A comprehensive methodology for runout tolerance evaluation using discrete data

Runout is a composite tolerance that is usually specified to ensure proper alignment and rotational accuracy for axially symmetric features. The procedure for evaluation of runout defined in American Society of Mechanical Engineers (ASME) Y14.5M-1994 [ 1 ] and International Organization for Standardization (ISO)/TR 5460-1985(E) [ 3 ] depicts the rotation of a part around its datum axis while a dial gauge measures the variations in the feature’s surface. These standards do not address the evaluation of runout using modern measurement technologies using discrete point clouds that dominate the metrology industry.

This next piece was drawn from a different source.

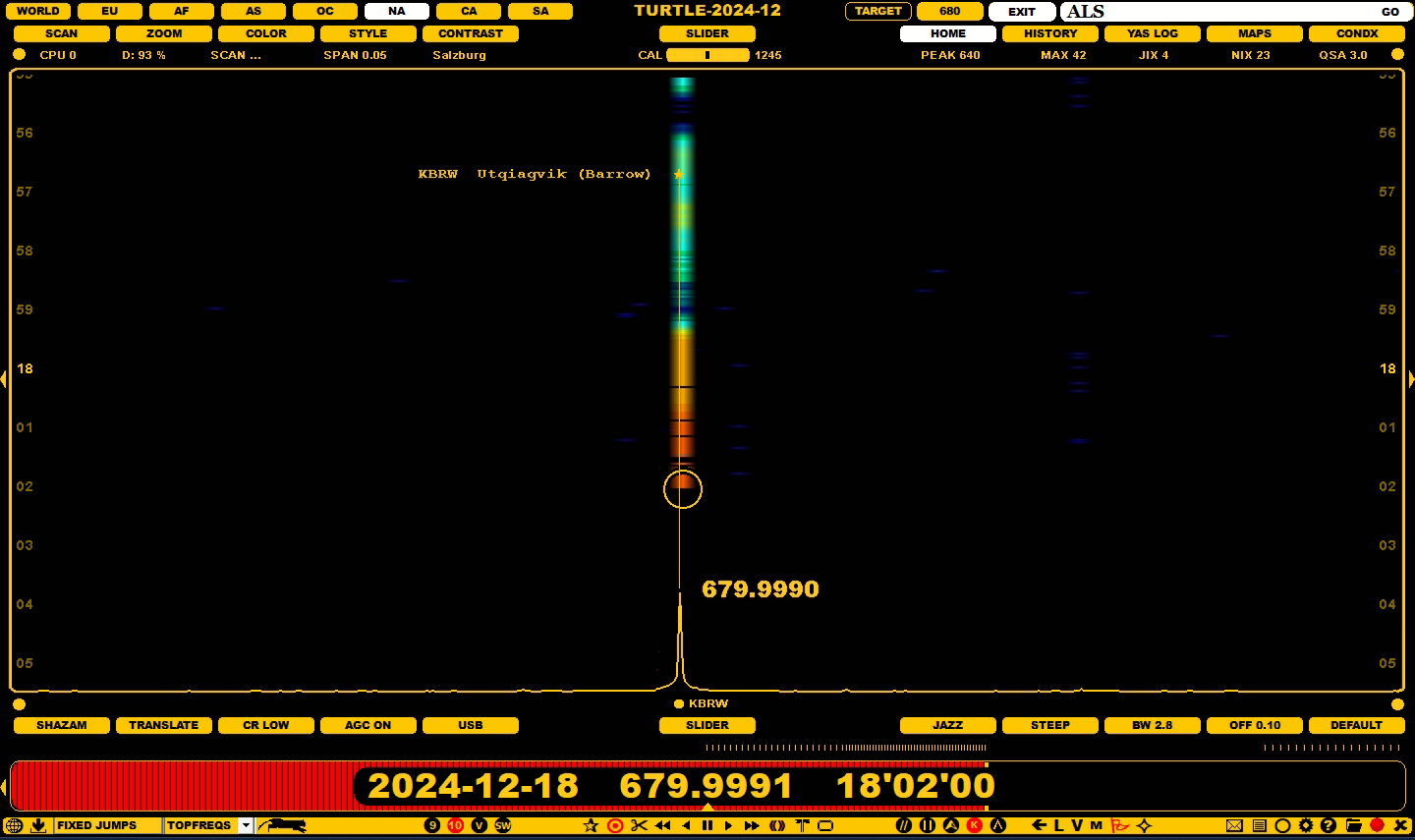Click the question mark help icon

(x=1329, y=825)

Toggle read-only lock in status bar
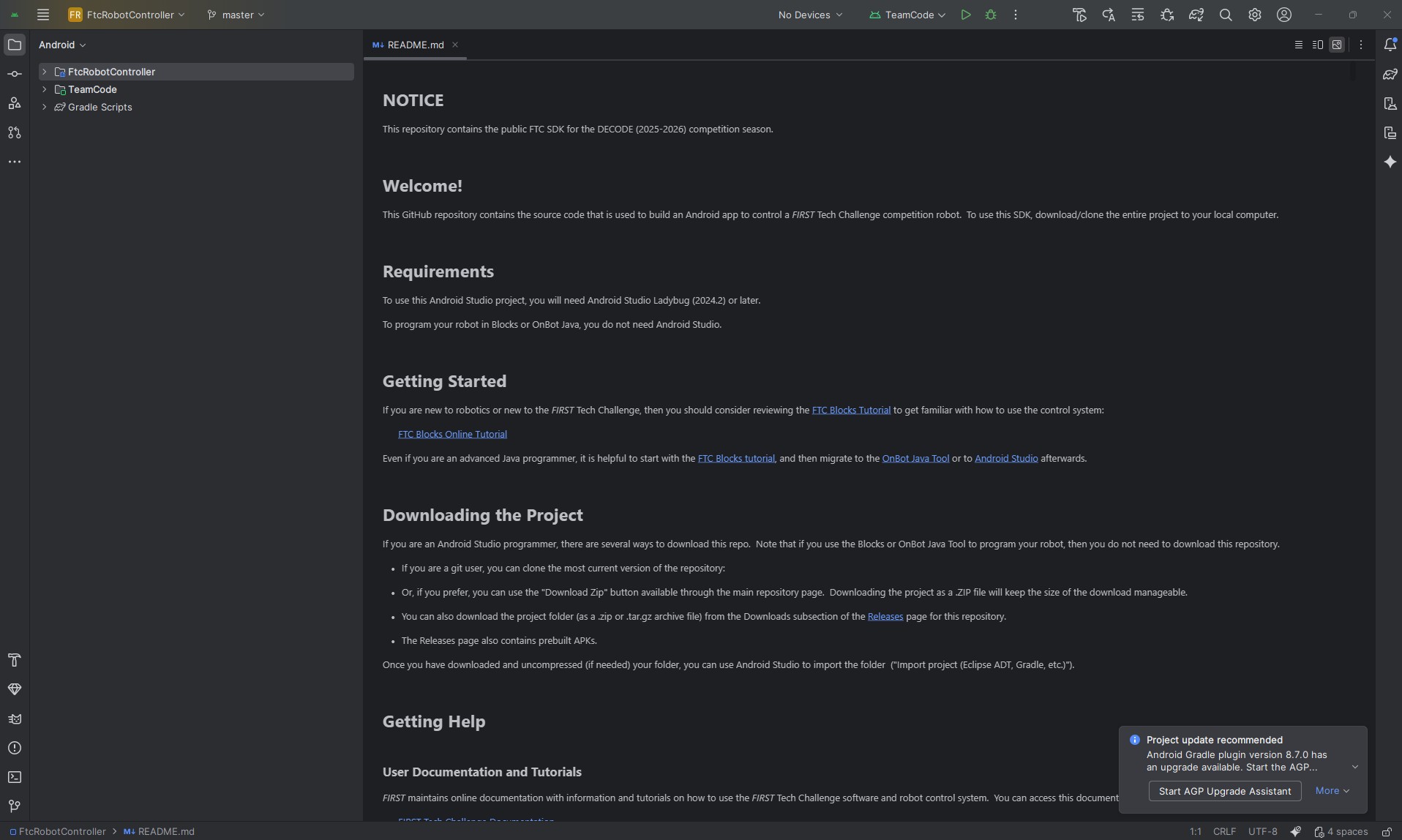click(1387, 831)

This research presents a comprehensive methodology for evaluating runout tolerance using discrete data that closely replicates the requirements specified by the ASME and ISO standards. This work builds upon previous work by the authors, reported in Turek et al. [ 9 ] and presents a comprehensive methodology for evaluating circular and total runout for flat, tapered, and cylindrical features using discrete data. The methodology was tested using simulated datasets and the analysis reaffirmed the results reported in Turek et al. [ 9 ] regarding the choice of minimum circumscribing cylinder as the preferred datum axis evaluation technique. Subsequently, the approach presented in this paper was applied to discrete data acquired from two manufactured parts. The results obtained were compared with traditional runout measurements acquired with a dial gauge. This comparison required the filtering of the discrete data to compensate for the finite radius of the dial gauge tip, and led to the development of a novel filtering technique to appropriately compare results. The results using the filtered data closely match the results obtained from the dial gauge, confirming the accuracy of the presented runout assessment algorithms. This work presents a first step in assessing runout using discrete data and justifies the use of modern metrology techniques in runout evaluation.